SÉRIE DE CONSIGNES
(1) D'après le récit, sur quel lac passaient les pirogues chargées de bananes ?
(2) Recopiez fidèlement, dans le récit, le passage qui va de « Ce charmant jeune » jusqu'à « en acquérir. ».

DOCUMENT
● ● ●

Nous regardions les pirogues chargées de bananes et autres fruits passer sur le lac Kivu au rythme du chant des pagayeurs. La nuit nous écoutions les crapauds buffles et les milliers de bestioles qui participaient de la symphonie nocturne.
Ce charmant jeune homme nous présente, un jour parmi les jours, un Zaïrois qui vend des statuettes d'ivoire, de malachite, d'ébène, bref de l'Art africain . Il nous dit que ces objets sont des originaux et qu'il les vend pour le compte des artisans qui les fabriquent. Circuit court s'il en est. Nous objectons que nous voyageons le plus léger possible et que pour cette raison nous ne pouvons nous charger d'objets. Qu'à cela ne tienne nous rassure notre hôte, il revient en France dans quelques mois et il nous les expédiera dès le retour de son déménagement. Ils font si bien l'un et l'autre que nous acceptons de regarder les objets avec attention et que nous finissons par
en acquérir.

● ● ●

Enregistrements issus d'une collecte de données
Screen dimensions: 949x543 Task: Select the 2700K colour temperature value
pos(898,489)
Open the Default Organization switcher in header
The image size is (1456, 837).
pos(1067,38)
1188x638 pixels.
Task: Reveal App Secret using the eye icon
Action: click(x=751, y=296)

● ● ●

CORRIGÉ DES EXERCICES
(1) Sur le lac Kivu.

(2)
Ce charmant jeune homme nous présente, un jour parmi les jours, un Zaïrois qui vend des statuettes d'ivoire, de malachite, d'ébène, bref de l'Art africain . Il nous dit que ces objets sont des originaux et qu'il les vend pour le compte des artisans qui les fabriquent. Circuit court s'il en est. Nous objectons que nous voyageons le plus léger possible et que pour cette raison nous ne pouvons nous charger d'objets. Qu'à cela ne tienne nous rassure notre hôte, il revient en France dans quelques mois et il nous les expédiera dès le retour de son déménagement. Ils font si bien l'un et l'autre que nous acceptons de regarder les objets avec attention et que nous finissons par
en acquérir.